(Records from a dataset)
+ + +

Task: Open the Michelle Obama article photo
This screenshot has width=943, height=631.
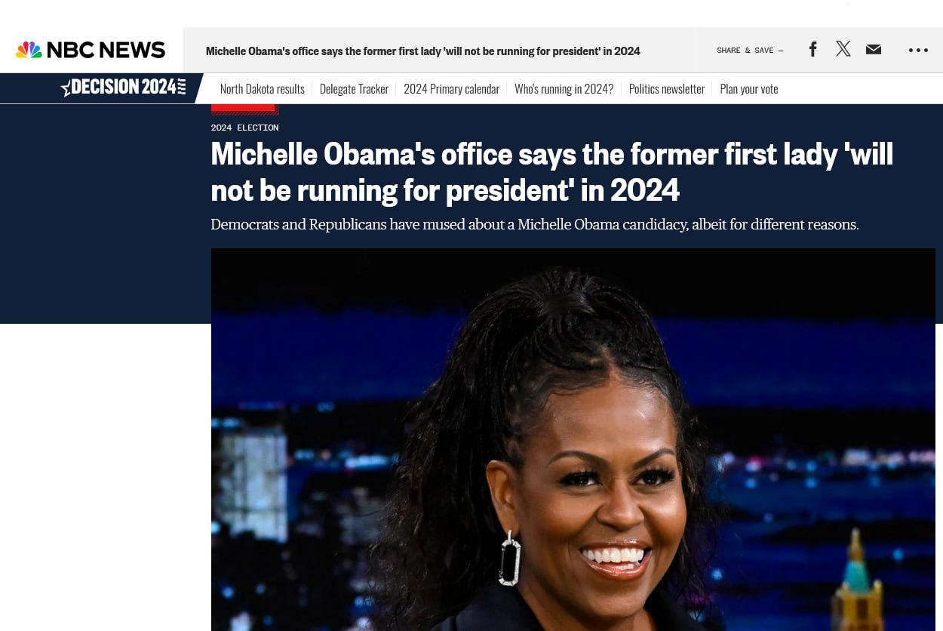Action: pyautogui.click(x=573, y=439)
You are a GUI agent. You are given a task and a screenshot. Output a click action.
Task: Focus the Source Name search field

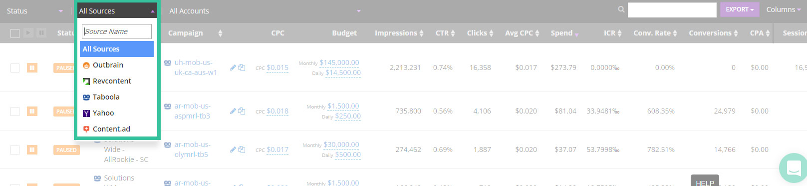coord(117,32)
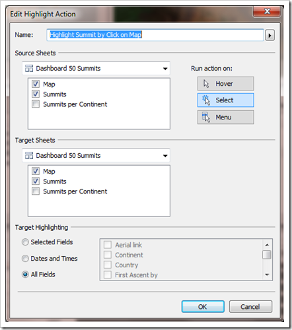292x330 pixels.
Task: Close the Edit Highlight Action dialog
Action: pyautogui.click(x=267, y=11)
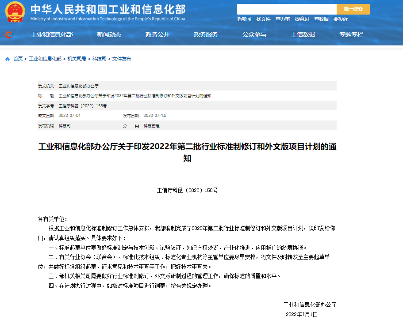This screenshot has width=403, height=320.
Task: Click the 统一搜索 search button
Action: click(x=353, y=8)
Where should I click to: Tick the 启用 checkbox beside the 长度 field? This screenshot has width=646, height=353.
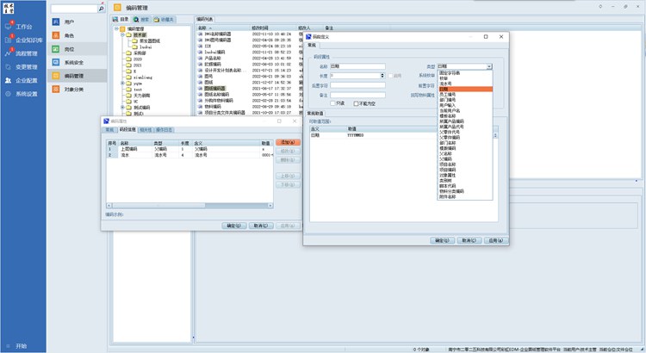(x=391, y=75)

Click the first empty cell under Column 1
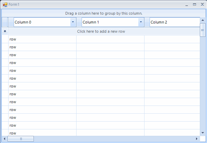point(110,39)
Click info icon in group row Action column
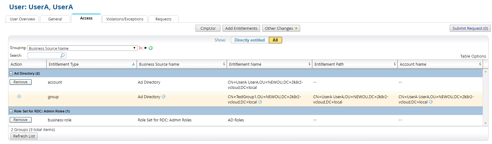This screenshot has width=492, height=144. tap(19, 96)

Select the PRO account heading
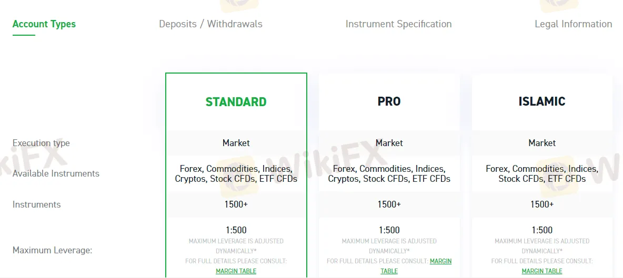click(x=389, y=102)
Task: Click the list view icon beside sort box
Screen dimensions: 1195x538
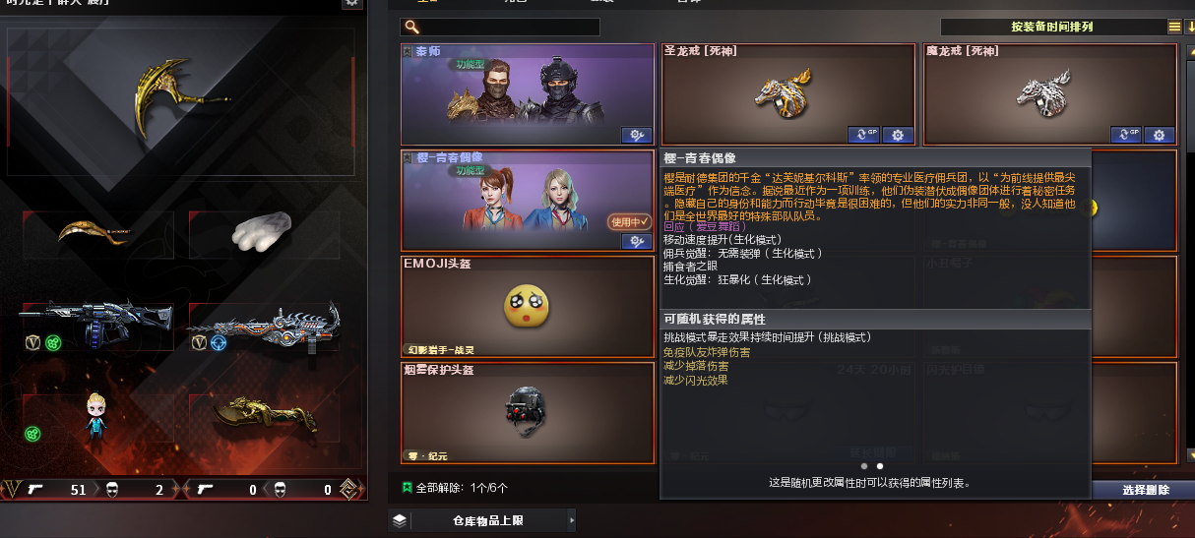Action: click(x=1174, y=27)
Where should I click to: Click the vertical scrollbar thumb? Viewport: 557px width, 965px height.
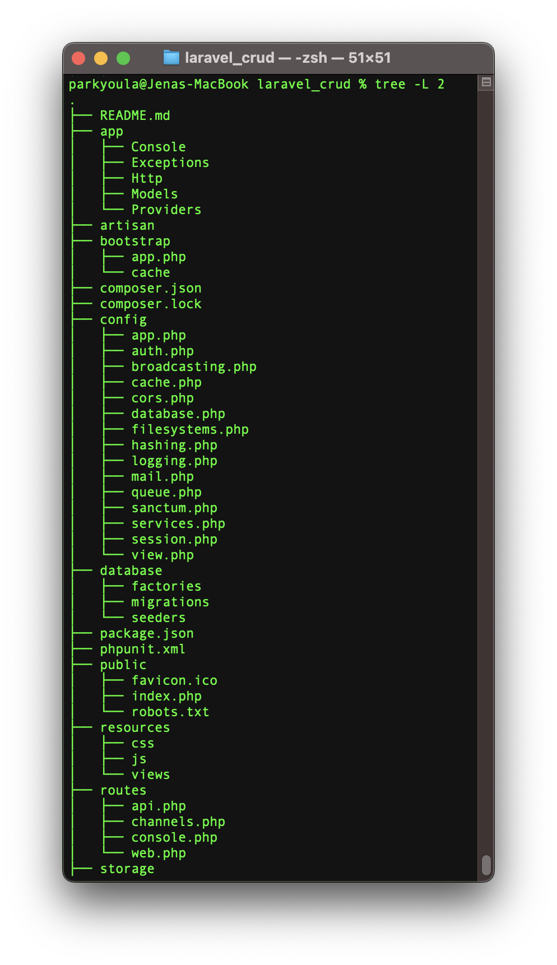486,865

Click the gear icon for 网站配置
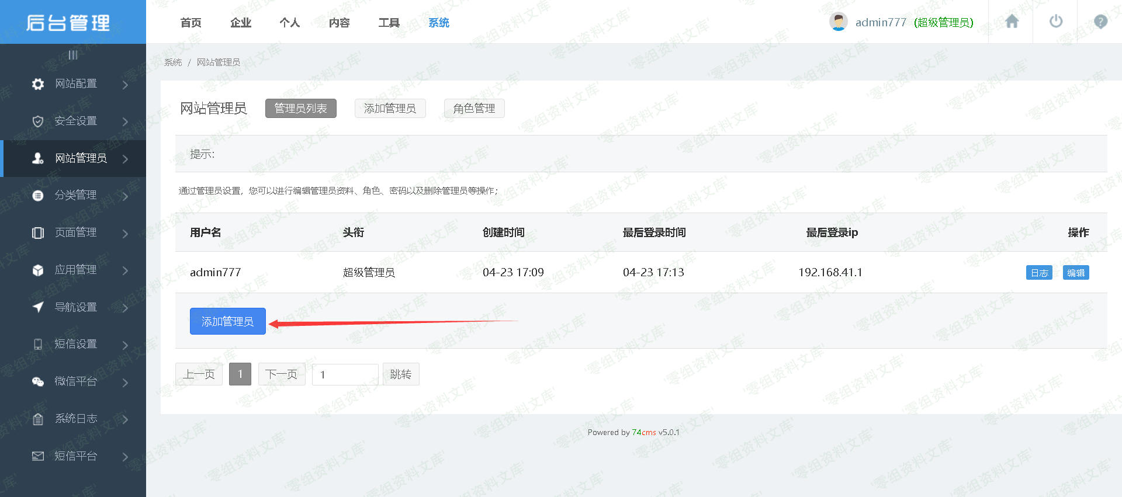pyautogui.click(x=38, y=84)
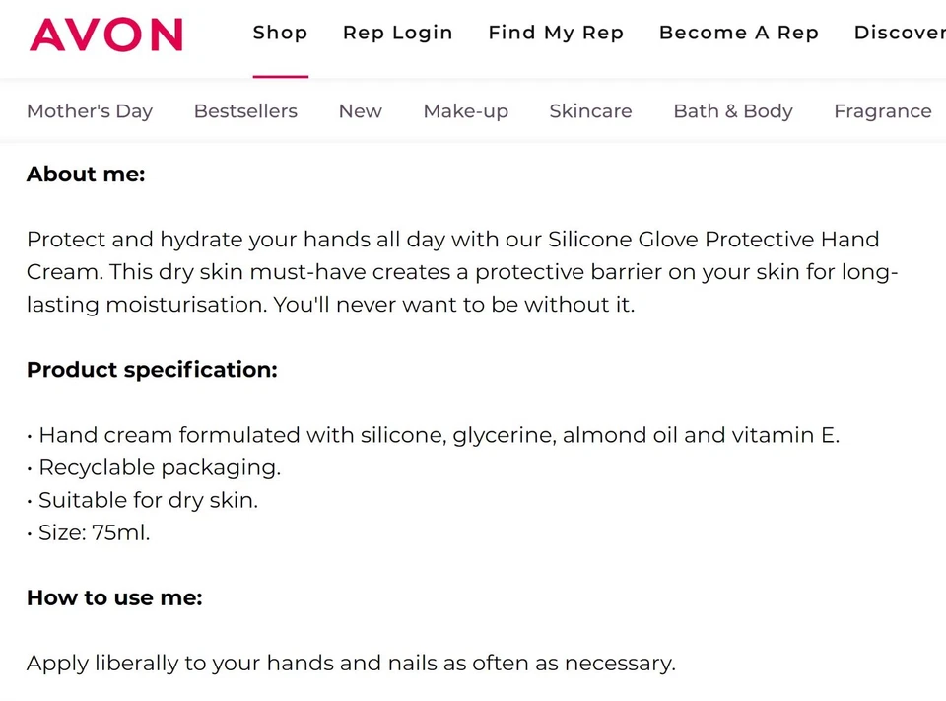
Task: Open the Fragrance category
Action: (x=882, y=111)
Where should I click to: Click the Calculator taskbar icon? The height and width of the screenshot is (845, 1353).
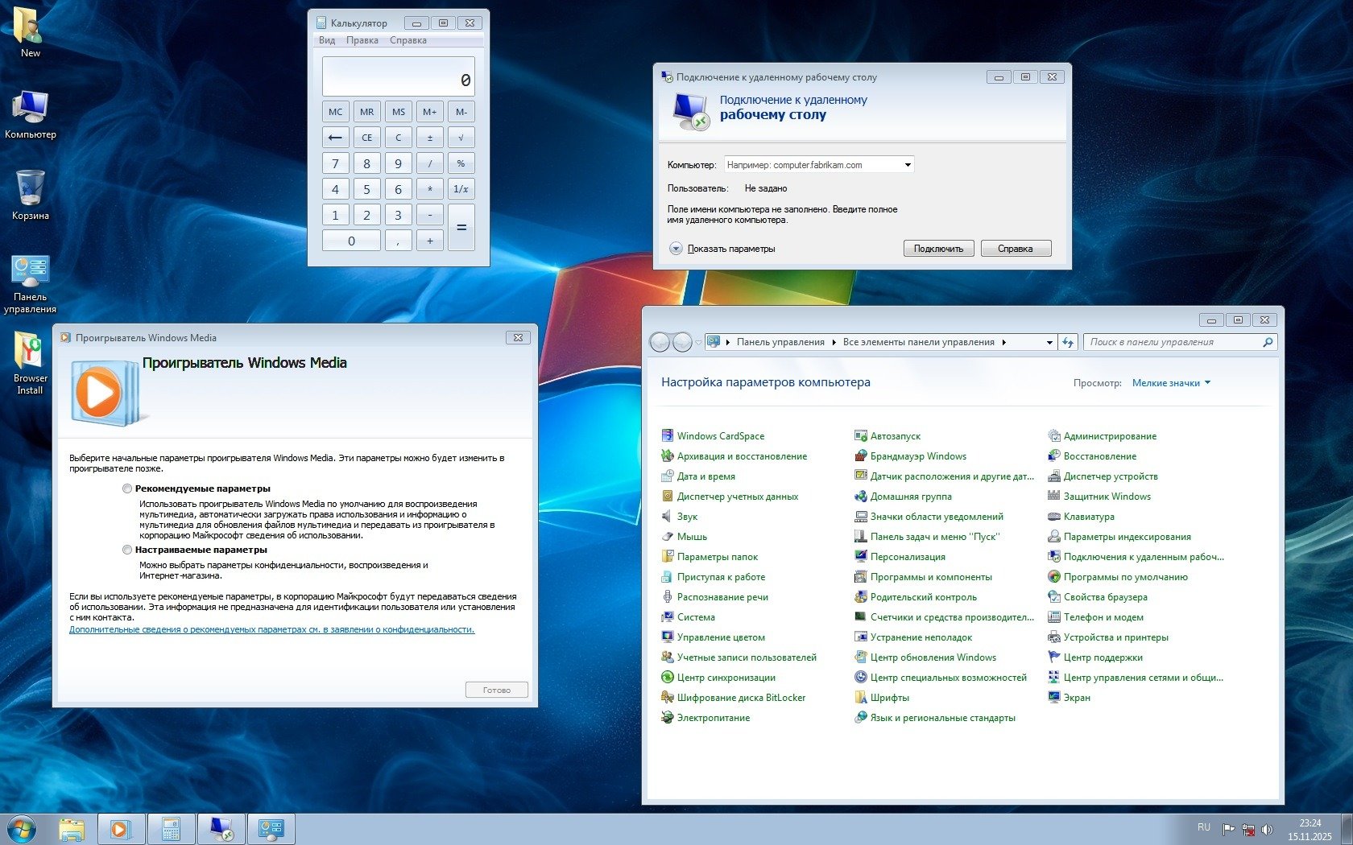[171, 829]
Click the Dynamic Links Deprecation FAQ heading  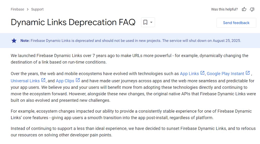pos(73,22)
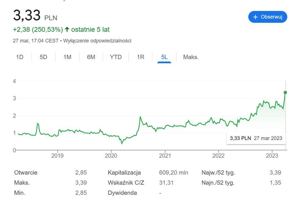Click the 2022 label on the time axis
Image resolution: width=303 pixels, height=199 pixels.
pyautogui.click(x=219, y=155)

+ + +

- [What to do] Pictures stay out. Transcribe the lines from the start of the entries above through the line with "You are a GUI", exactly.

- [Answer box]
Task: Open the Michelle Obama article photo
This screenshot has width=943, height=631.
Action: pyautogui.click(x=573, y=439)
You are a GUI agent. You are given a task and a screenshot. Output a click action.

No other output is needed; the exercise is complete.